The same rule of practice is announced in a note in 19 Ann. Cas. 326, and the case (Wolf v. Beales) cited in note 6 to the text, reported in 6 Serg. R. (Pa.) 242, 9 Am. Dec. 425. Lending color to that rule and in harmony with the reason for its allowance, the text in 57 C. J. 446, sec. 96, says: "However, this doctrine of mutuality is not permitted to work an injustice, for whenever it is necessary to effect a clear equity or to prevent an irremediable injustice the set-off will be allowed in equity, although the debts are not mutual, and the set-off, therefore, one which a court of law would not be authorized to make." Clearly the language in that excerpt, "although the debts are not mutual," refers to the strict mutuality first administered by courts of law, and that it should exist at the time that the set-off *584 was attempted to be asserted; and it does not refer to the expanded modern rule of traceable mutuality to the original source of the set-off relied on by one who is a privy in title to it, and who would lose it if it could not be asserted as an offset to a demand against him.

In the same volume, page 470, sec. 131, it is broadly stated that: "Nevertheless, equity will take cognizance of cross claims between litigants, although they are wanting in mutuality, wherever it becomes necessary to effect a clear equity or prevent injustice." The text in section 157b, page 300, volume 5, of Michie on Banks and Banking, states the same rule in this language: "And the maker of a note to a bank, which thereafter became insolvent, may offset his indebtedness to the bank by a deposit in his name as trustee, where he was personally liable to his cestui que trust for the amount of the deposit." The cases cited in support of that text in note 15 thereto are, Funk Son v.
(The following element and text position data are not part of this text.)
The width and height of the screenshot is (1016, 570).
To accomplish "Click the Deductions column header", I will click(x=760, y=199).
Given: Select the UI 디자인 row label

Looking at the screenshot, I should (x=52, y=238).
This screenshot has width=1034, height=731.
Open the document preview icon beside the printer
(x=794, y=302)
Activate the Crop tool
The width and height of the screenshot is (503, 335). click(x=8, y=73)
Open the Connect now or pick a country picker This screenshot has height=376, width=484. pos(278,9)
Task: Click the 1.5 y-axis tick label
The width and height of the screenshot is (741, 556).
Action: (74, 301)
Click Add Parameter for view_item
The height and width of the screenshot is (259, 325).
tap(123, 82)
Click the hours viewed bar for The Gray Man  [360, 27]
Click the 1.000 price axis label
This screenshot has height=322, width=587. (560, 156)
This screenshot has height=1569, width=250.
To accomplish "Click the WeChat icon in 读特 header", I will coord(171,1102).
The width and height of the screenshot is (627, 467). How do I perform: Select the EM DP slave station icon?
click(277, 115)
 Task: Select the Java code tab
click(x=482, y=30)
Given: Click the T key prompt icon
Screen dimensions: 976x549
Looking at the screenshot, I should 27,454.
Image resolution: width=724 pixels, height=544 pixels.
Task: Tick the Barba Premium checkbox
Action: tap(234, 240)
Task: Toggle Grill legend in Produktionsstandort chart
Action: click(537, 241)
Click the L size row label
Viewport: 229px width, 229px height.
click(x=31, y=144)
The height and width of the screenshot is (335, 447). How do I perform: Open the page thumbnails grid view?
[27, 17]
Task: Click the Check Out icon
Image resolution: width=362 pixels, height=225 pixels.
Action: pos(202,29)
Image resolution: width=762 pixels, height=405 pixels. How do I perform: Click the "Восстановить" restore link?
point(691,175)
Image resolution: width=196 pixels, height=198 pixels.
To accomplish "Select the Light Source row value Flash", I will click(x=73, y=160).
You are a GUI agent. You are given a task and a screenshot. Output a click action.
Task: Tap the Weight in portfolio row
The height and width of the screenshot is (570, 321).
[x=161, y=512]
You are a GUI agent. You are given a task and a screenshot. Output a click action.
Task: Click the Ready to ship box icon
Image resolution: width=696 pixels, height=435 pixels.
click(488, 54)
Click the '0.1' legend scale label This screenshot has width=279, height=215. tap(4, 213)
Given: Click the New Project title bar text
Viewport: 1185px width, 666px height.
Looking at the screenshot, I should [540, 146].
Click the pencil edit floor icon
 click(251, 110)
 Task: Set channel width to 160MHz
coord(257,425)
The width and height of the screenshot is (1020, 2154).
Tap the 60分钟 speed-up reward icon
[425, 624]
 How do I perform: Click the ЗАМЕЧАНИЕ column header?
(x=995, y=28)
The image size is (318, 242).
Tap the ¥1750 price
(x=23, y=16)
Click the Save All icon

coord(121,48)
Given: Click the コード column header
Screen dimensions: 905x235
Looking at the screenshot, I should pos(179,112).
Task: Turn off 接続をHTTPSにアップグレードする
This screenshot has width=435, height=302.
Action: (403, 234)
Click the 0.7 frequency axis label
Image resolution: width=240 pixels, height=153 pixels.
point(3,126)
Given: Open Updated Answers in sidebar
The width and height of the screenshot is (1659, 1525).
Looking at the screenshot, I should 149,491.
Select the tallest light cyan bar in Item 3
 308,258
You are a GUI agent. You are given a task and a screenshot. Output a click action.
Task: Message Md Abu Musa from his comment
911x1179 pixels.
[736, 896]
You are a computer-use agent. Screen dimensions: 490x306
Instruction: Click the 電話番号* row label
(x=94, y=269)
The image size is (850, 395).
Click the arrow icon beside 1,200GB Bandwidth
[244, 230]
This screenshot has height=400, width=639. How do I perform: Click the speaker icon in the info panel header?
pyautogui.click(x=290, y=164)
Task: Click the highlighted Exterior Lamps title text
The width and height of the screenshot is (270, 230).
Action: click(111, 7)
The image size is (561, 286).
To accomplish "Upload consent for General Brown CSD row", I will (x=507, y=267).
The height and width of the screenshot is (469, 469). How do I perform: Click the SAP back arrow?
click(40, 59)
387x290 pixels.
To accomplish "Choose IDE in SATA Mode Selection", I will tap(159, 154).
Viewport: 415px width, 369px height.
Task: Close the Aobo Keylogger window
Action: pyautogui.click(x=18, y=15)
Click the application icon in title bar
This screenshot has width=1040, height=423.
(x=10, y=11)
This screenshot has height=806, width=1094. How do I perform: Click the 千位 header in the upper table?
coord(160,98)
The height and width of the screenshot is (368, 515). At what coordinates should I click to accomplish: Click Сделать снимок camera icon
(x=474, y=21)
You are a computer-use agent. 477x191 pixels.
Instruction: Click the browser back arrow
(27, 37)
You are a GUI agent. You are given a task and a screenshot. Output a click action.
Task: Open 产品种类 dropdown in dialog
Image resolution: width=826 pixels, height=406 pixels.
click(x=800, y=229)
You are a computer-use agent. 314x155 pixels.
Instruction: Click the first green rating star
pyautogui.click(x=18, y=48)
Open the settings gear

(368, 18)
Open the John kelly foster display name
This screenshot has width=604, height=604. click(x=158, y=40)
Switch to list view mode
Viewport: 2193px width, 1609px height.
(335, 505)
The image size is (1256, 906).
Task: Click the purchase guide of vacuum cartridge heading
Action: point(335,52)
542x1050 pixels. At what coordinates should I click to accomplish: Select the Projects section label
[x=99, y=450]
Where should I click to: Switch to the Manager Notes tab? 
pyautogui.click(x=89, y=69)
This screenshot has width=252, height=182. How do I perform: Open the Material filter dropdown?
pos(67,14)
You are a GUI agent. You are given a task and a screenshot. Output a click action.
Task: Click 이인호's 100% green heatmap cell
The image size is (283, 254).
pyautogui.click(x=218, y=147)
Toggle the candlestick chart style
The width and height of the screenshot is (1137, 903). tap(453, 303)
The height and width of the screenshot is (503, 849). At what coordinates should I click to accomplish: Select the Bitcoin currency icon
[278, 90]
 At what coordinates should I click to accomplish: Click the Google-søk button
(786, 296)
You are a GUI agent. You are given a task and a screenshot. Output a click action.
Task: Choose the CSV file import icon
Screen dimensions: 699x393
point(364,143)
Young, 138 Ark. 38, 210 S.W. 143, 5 A.L.R. 79, and Coburn v. Carstarphen, 194 N.C. 368,139 S.E. 596, 55 A.L.R. 819. In the annotation to the Funk Case as published in 5 A.L.R. and which begins on page 83 of that volume, it is pointed out that the same rule was applied by the New York appellate court in the case of Miller v. Franklin Bank, 1 Paige, 444, where the deposit account was made in defendant's name followed by descriptive words of his trusteeship, and which is the status of the account relied on in this case. The annotation to the Coburn Case on page 822 of its report in the volume of A.L.R. referred to shows that no court of last resort is in conflict with that rule, except the Supreme Court of Massachusetts in the case of Cosmopolitan Trust Company v. Wasserman, 251 Mass. 514, 146 N.E. 772, and it did so in that case by analogy to the reasoning which some courts employ in denying the right of set-off as between joint and individual claims, but which has long since been discarded by us.

We deem it unnecessary to incumber the opinion with further citations, since the rule as declared in the cases and texts referred to, in furtherance of carrying out the fundamental purposes of allowing the defense of set-off to be made, meets with our approval, and which should be applied whenever it is necessary to prevent injustice as well as circuity of action, and when to do so no rights of third parties would be affected. The rule is applicable in this case whether it be restricted to *585 the facts of the New York Miller Case, supra, or not, since, we repeat, the guardian's account sought to be relied on in this case as a set-off and which the trial court denied was and is in his name, followed by the descriptive word "Guardian."

In view of the law as so declared, and of our approval of its justness, it results that the court erred in sustaining plaintiff's demurrer to the answers filed in the respective separate suits before consolidation, and the judgment is to that extent reversed, with directions to overrule the demurrer, and for proceedings not inconsistent with this opinion.